初診の方は、まず一般診療を受診していただきますようお願い申し上げます。診察の上、継続的なフォローをご希望なさる方にはアレルギー外来の次回予約を当方よりお取りします。
今回挙げた項目をあらかじめ Web問診 に入力していただけると、診察がスムーズに進み、その分ご相談の時間を確保できます。
なお、食べた直後にぐったりする、呼吸が苦しそう、繰り返し吐くなどの強い症状が出ているときは、当院の予約を待たずに救急要請(119番)も含めた早めの対応をお願いいたします。
受診時の持ち物
- マイナ保険証(または資格確認書)
- 乳児医療証(小児医療証)
- 母子手帳
- お薬手帳
- (あれば)症状が出たときの写真、食べた加工品のパッケージ写真、他院の検査結果
最後に
食物アレルギーは、正確な診断に基づいて「食べられる範囲」を見極めていくことが大切です。当院では血液検査だけで判断せず、必要に応じて外来での経口食物負荷試験も行いながら、どこまで何を食べられるのかを一緒に確認していきます。

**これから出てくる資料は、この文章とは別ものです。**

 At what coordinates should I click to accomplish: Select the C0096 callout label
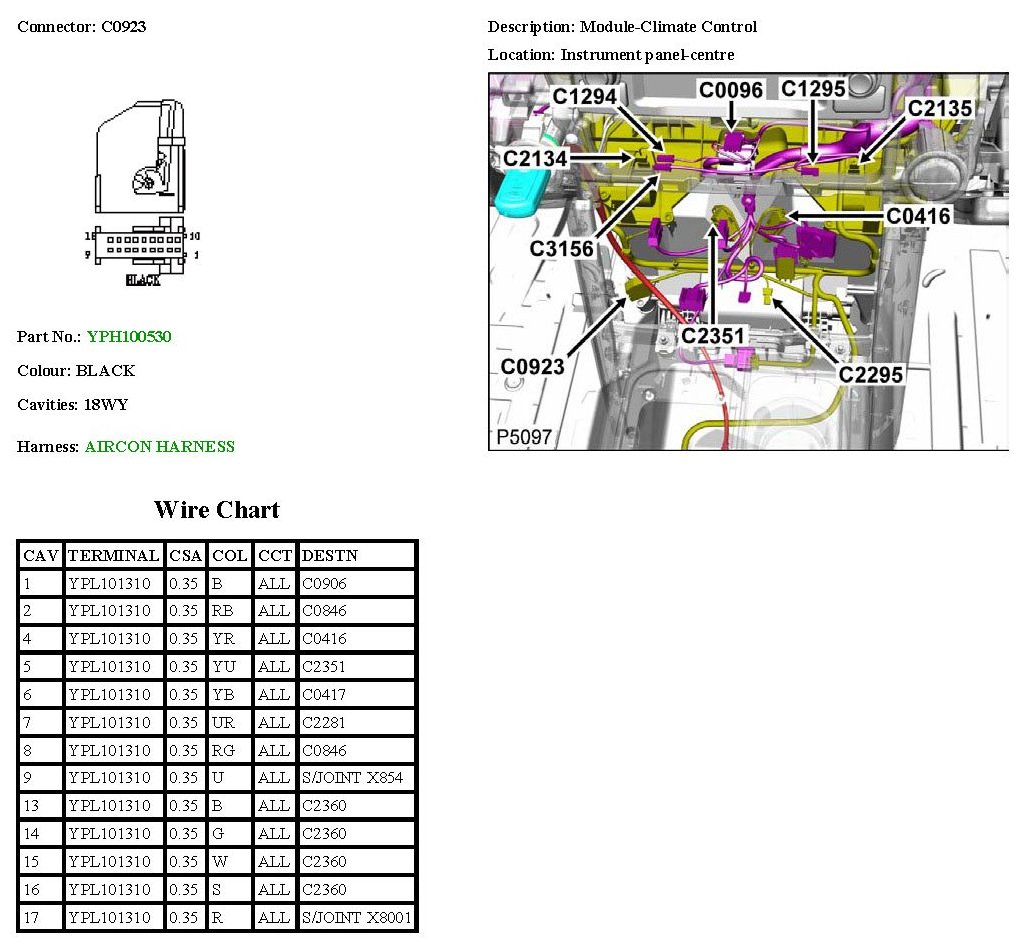point(730,91)
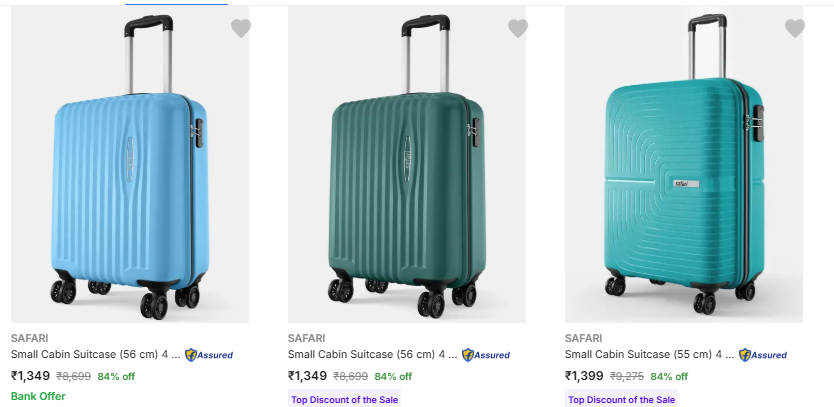Click the SAFARI brand name above the first product title

[x=30, y=338]
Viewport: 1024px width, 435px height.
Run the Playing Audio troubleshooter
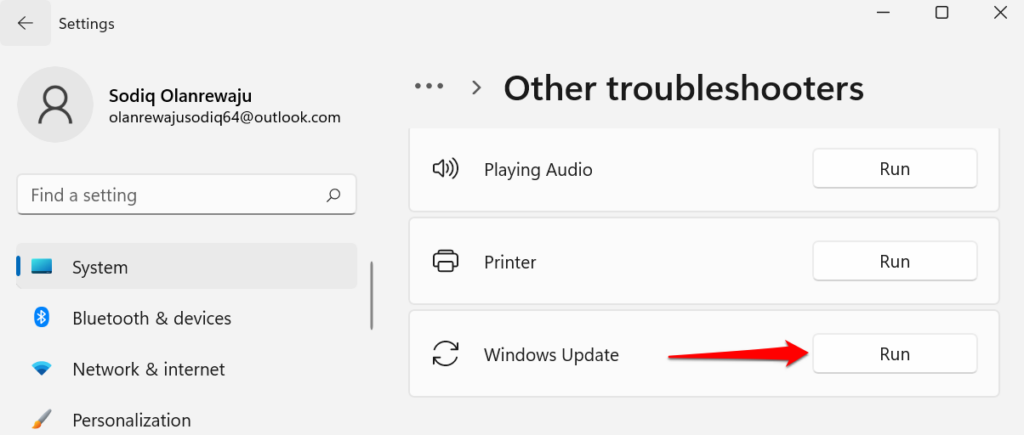coord(894,169)
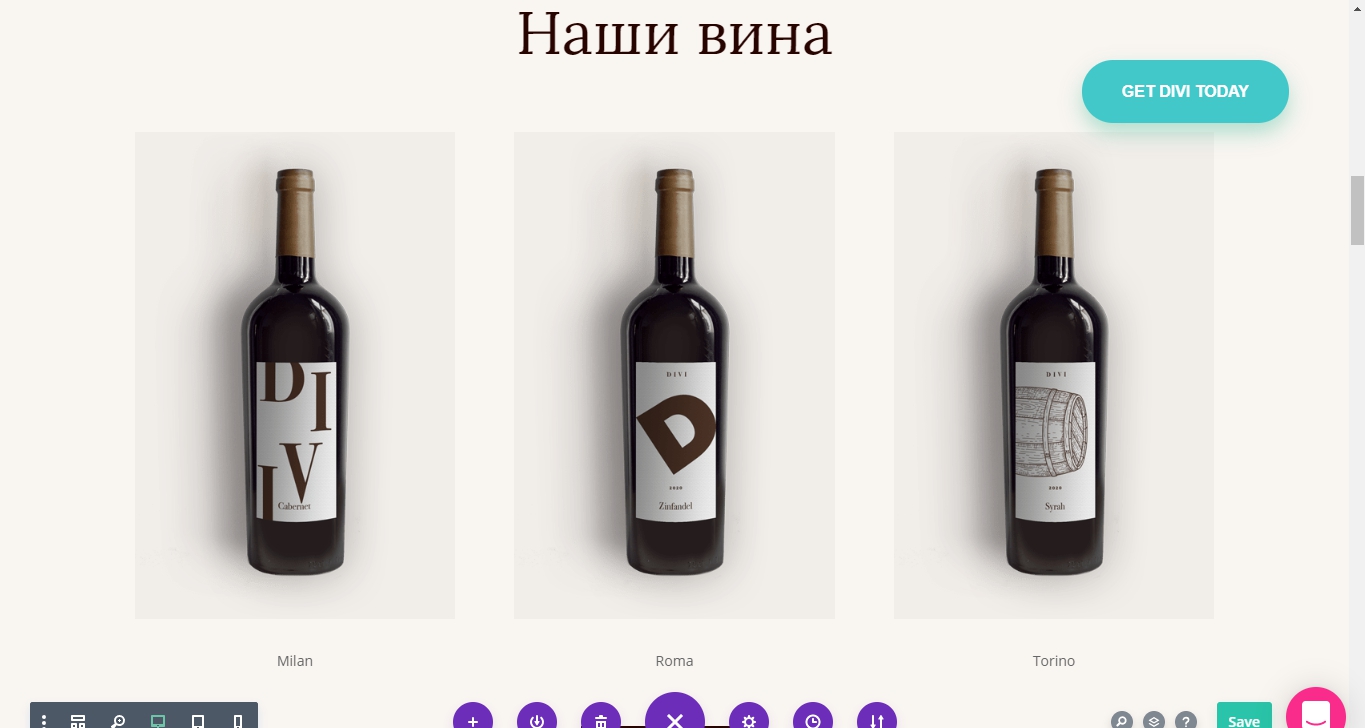Screen dimensions: 1365x728
Task: Open the layers view icon
Action: 1154,720
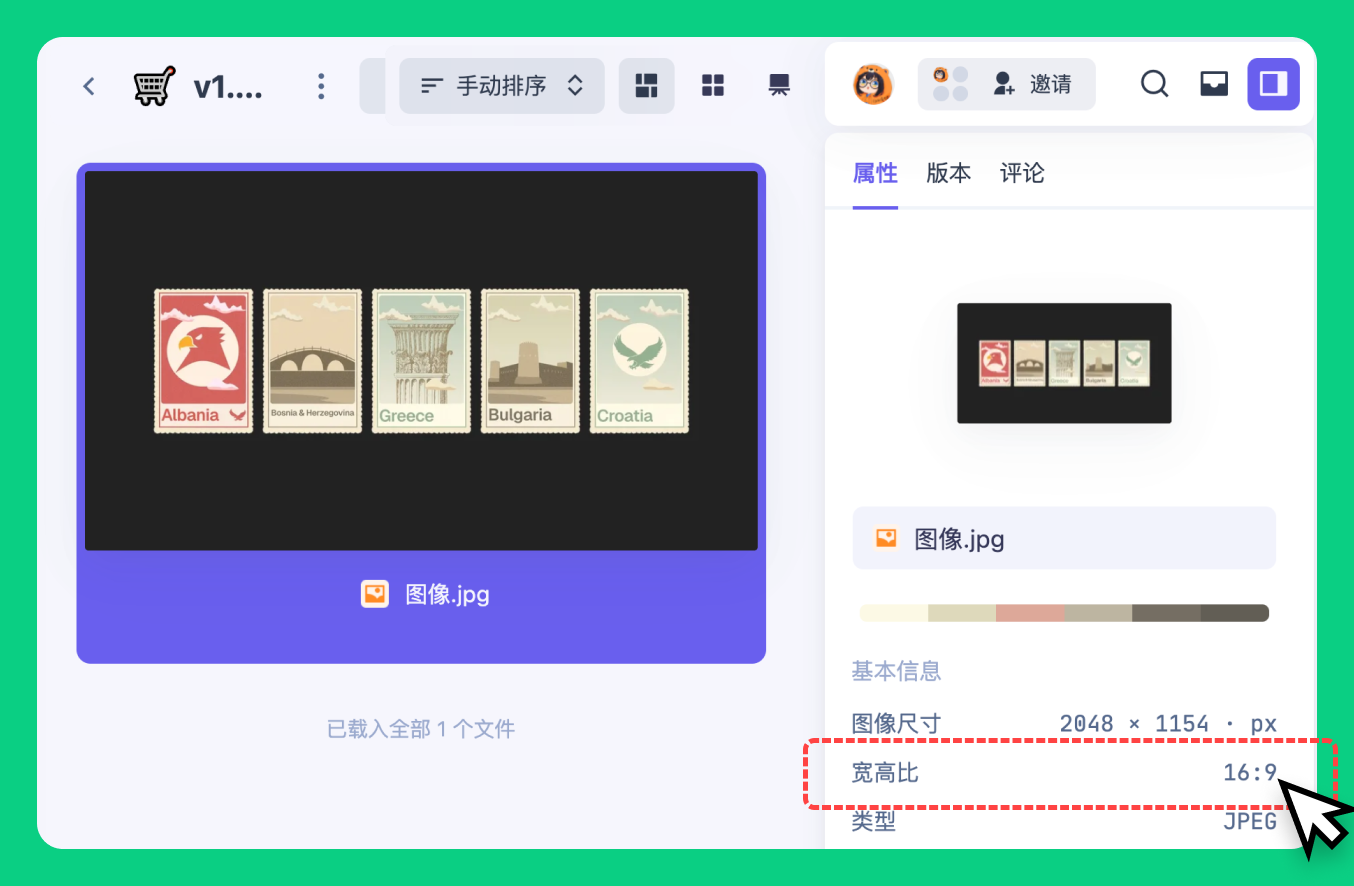Select the 属性 tab

[875, 173]
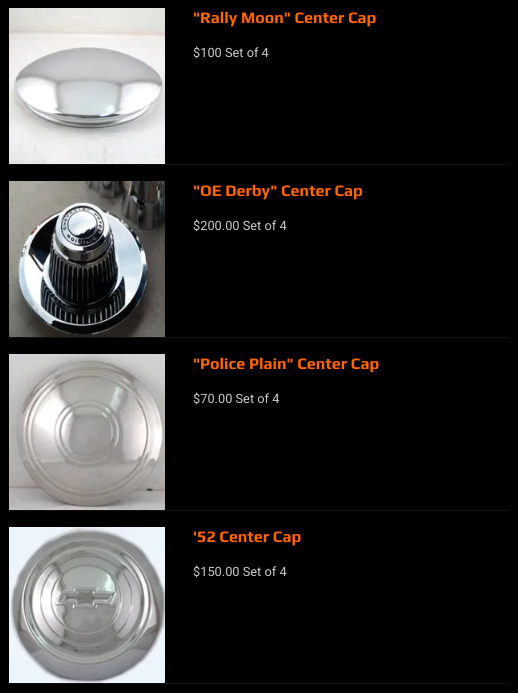Click the '52 Center Cap orange title
This screenshot has width=518, height=693.
(247, 537)
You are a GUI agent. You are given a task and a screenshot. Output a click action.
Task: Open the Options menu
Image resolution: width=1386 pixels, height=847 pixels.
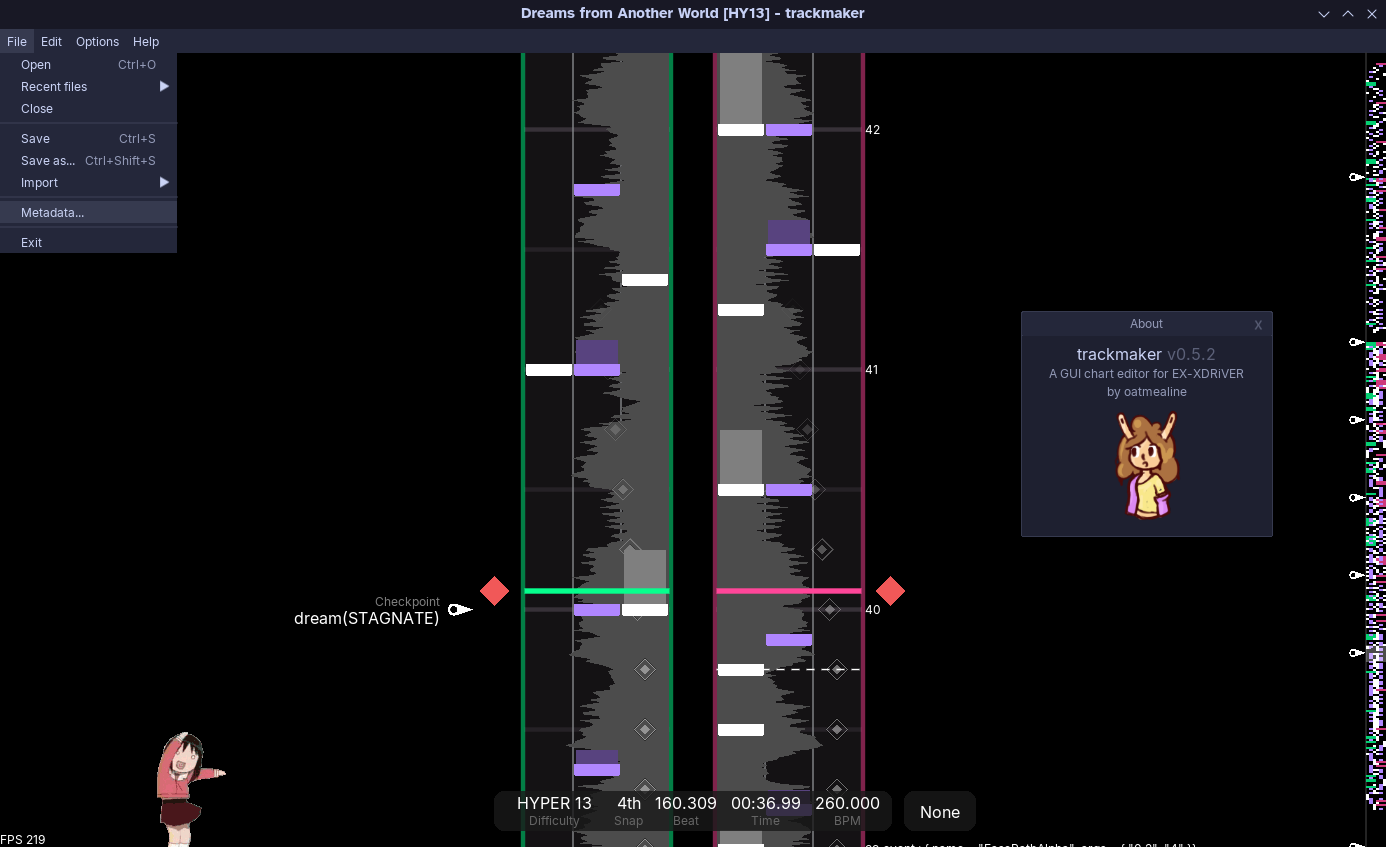click(97, 41)
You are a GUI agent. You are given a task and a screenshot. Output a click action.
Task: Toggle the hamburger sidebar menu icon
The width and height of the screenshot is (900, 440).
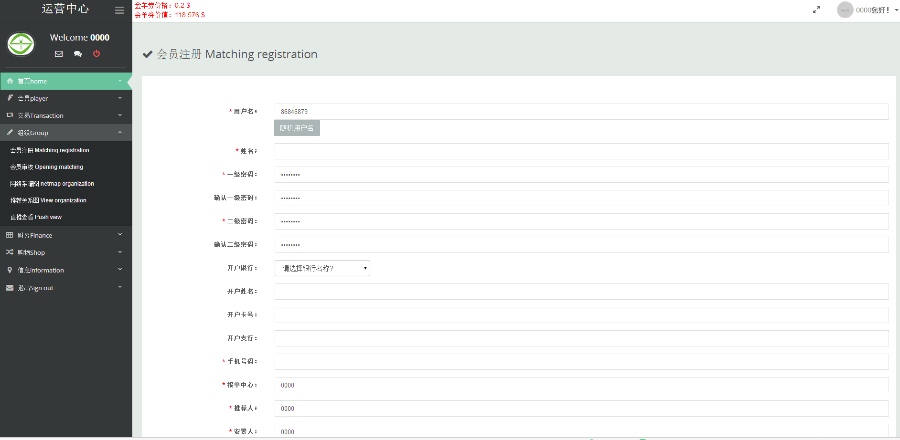(x=119, y=10)
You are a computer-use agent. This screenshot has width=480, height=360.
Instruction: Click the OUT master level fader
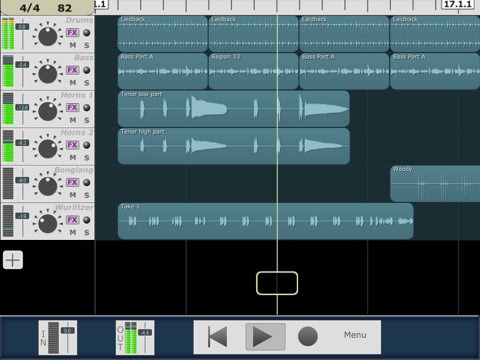pos(145,337)
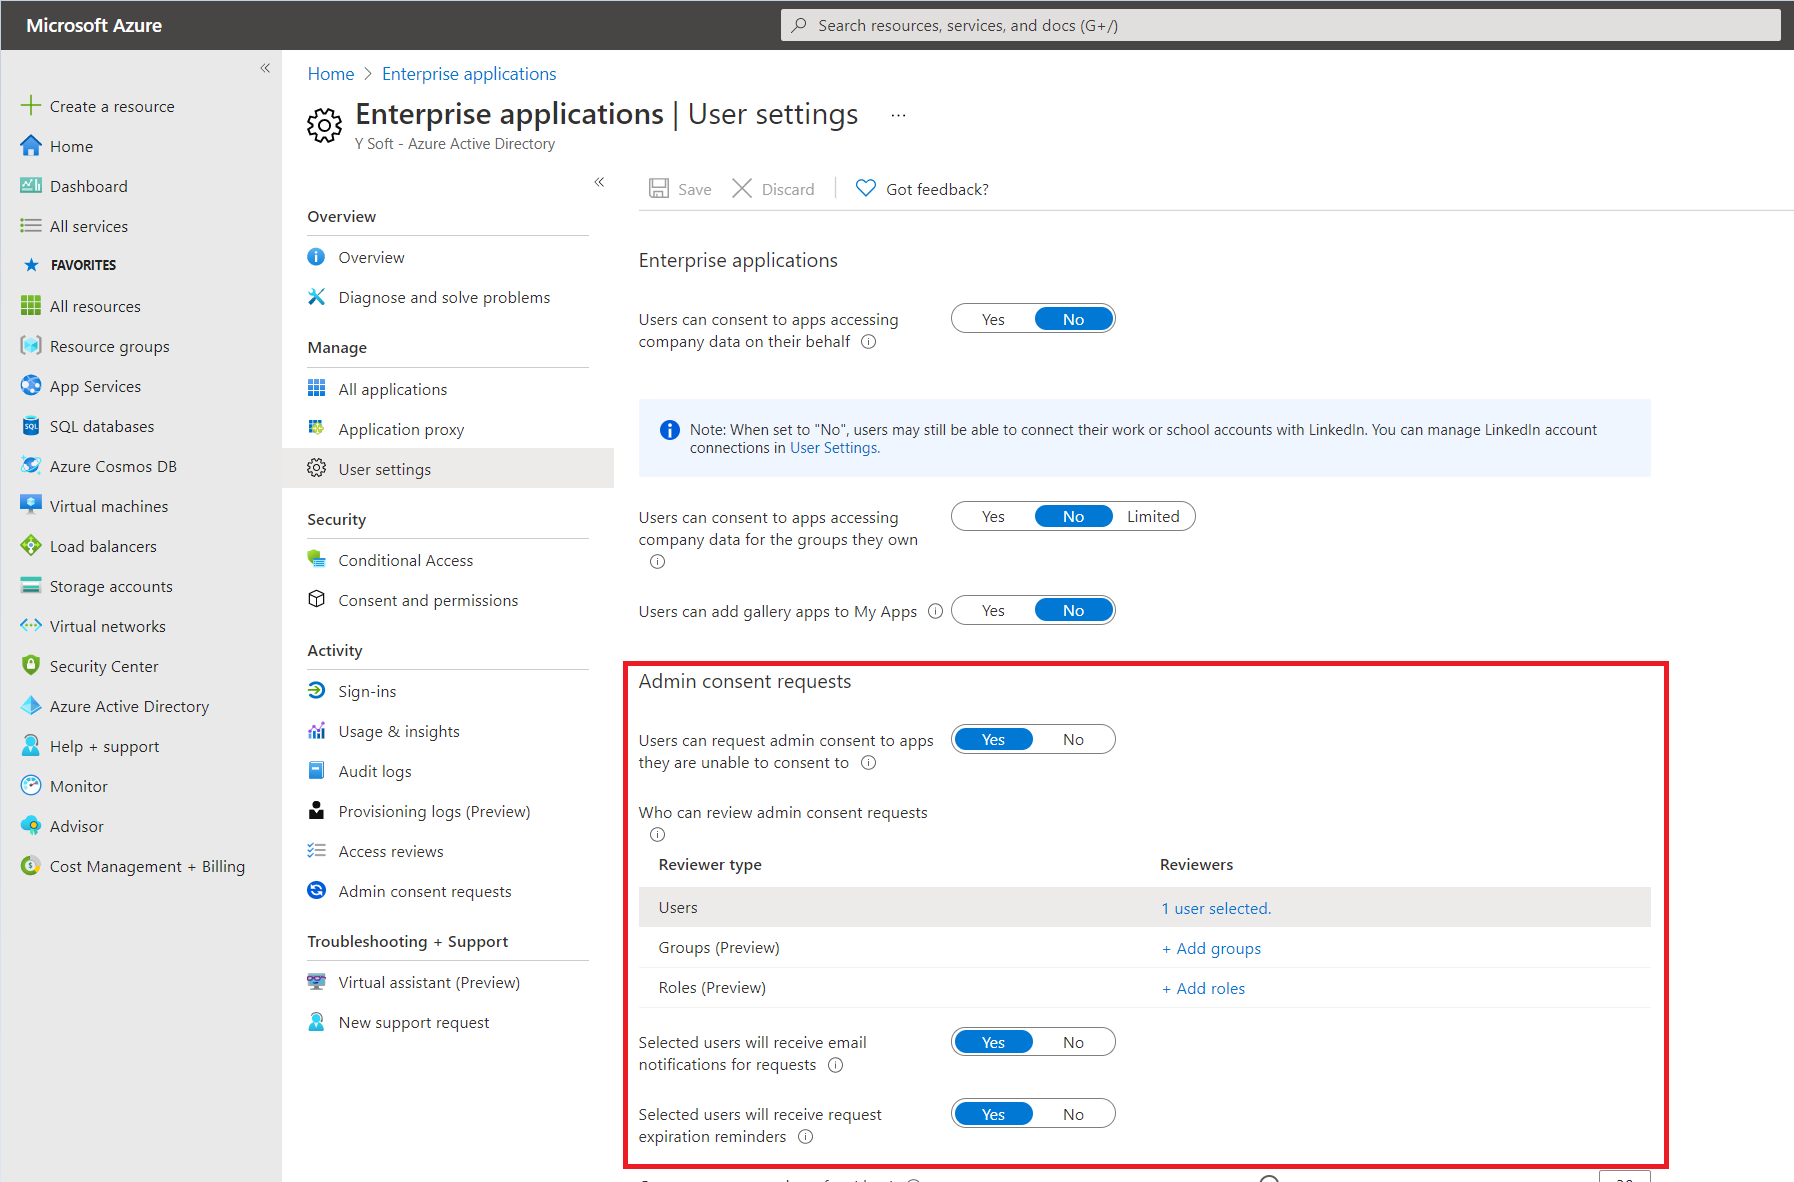Image resolution: width=1794 pixels, height=1182 pixels.
Task: Collapse the Enterprise applications resource menu
Action: (x=599, y=182)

完璧に整理していただく必要はありません。分かる範囲で結構ですので、今回の項目を思い出せるだけメモしておいていただければ十分です。
食物アレルギーが心配でなかなか離乳食を進められない、という方も、どうぞお気軽にご相談ください。
今後とも十日市場こどもクリニックをよろしくお願い申し上げます。